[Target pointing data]
--------

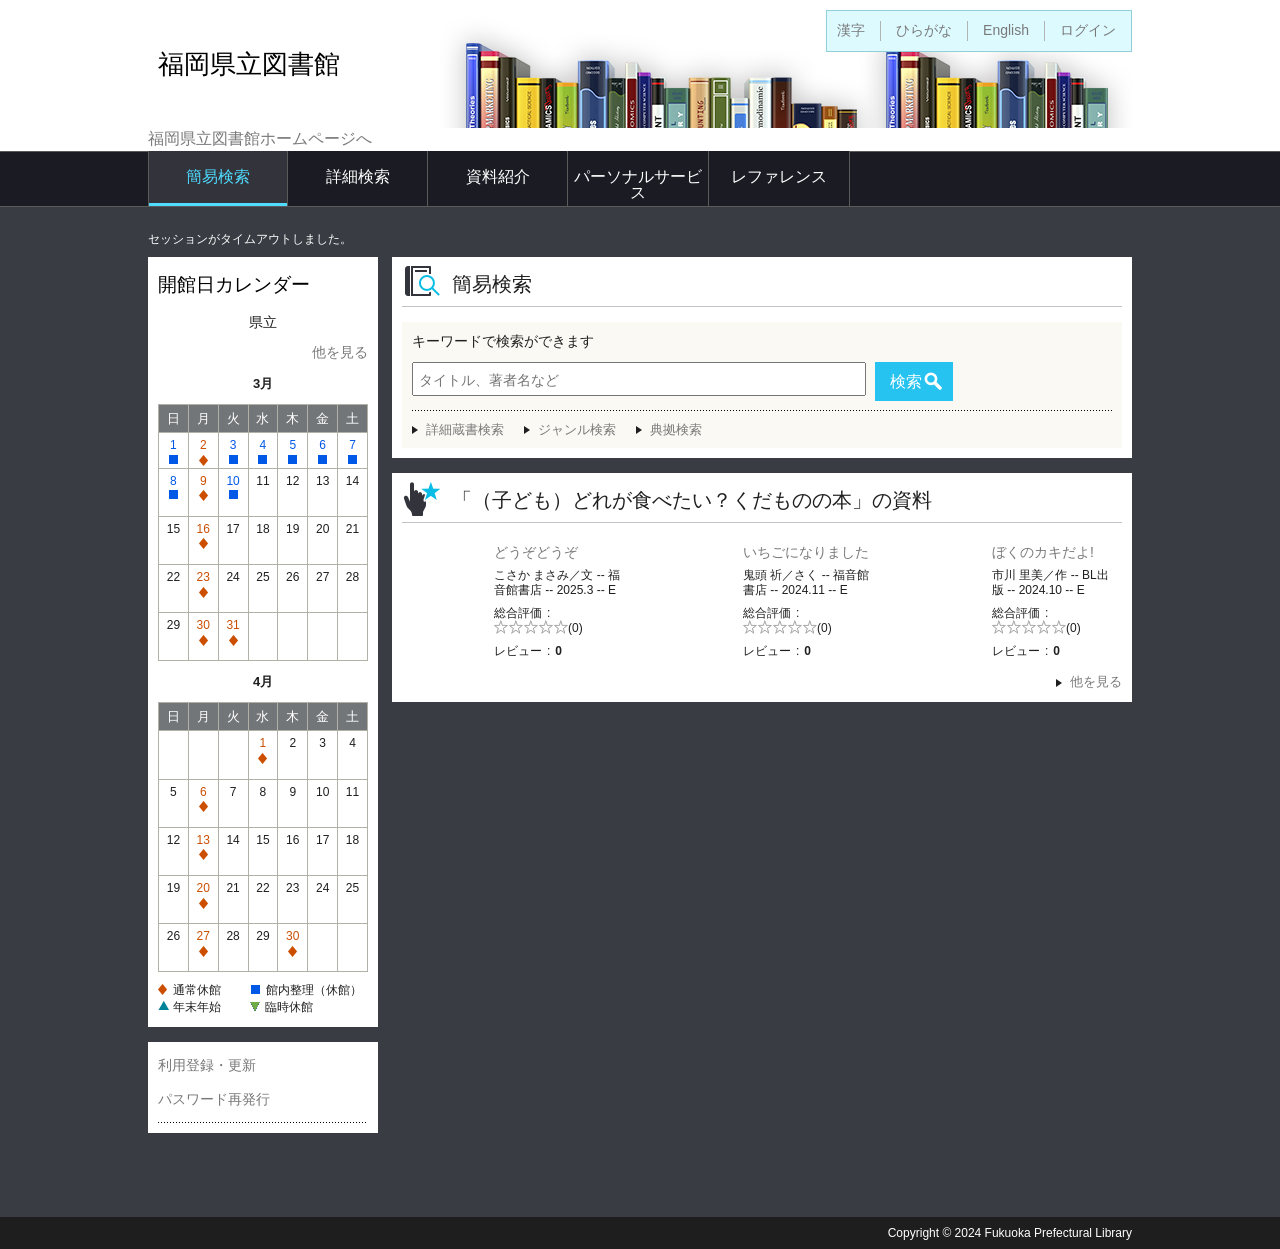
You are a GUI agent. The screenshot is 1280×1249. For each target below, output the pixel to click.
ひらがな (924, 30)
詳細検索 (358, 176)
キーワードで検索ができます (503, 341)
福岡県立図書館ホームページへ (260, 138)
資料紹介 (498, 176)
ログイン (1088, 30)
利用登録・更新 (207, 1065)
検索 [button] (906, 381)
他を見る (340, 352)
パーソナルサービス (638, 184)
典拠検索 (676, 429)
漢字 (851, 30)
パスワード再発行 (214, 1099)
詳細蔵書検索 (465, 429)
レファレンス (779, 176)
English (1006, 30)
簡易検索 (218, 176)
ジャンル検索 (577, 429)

--------

__Goal__
Put the items above into a two-column CSV with the headers "ask" and "response," giving one row per item that holds its text and its answer, each in a single quoted field with line breaks replaced by spaces. Cover every item and leave the pictures out.

__Expected answer__
ask,response
"You are a GUI agent. The screenshot is 1280×1249. For each target below, output the pixel to click. ひらがな","(924, 30)"
"詳細検索","(358, 176)"
"キーワードで検索ができます","(503, 341)"
"福岡県立図書館ホームページへ","(260, 138)"
"資料紹介","(498, 176)"
"ログイン","(1088, 30)"
"利用登録・更新","(207, 1065)"
"検索 [button]","(906, 381)"
"他を見る","(340, 352)"
"パーソナルサービス","(638, 184)"
"典拠検索","(676, 429)"
"漢字","(851, 30)"
"パスワード再発行","(214, 1099)"
"詳細蔵書検索","(465, 429)"
"レファレンス","(779, 176)"
"English","(1006, 30)"
"簡易検索","(218, 176)"
"ジャンル検索","(577, 429)"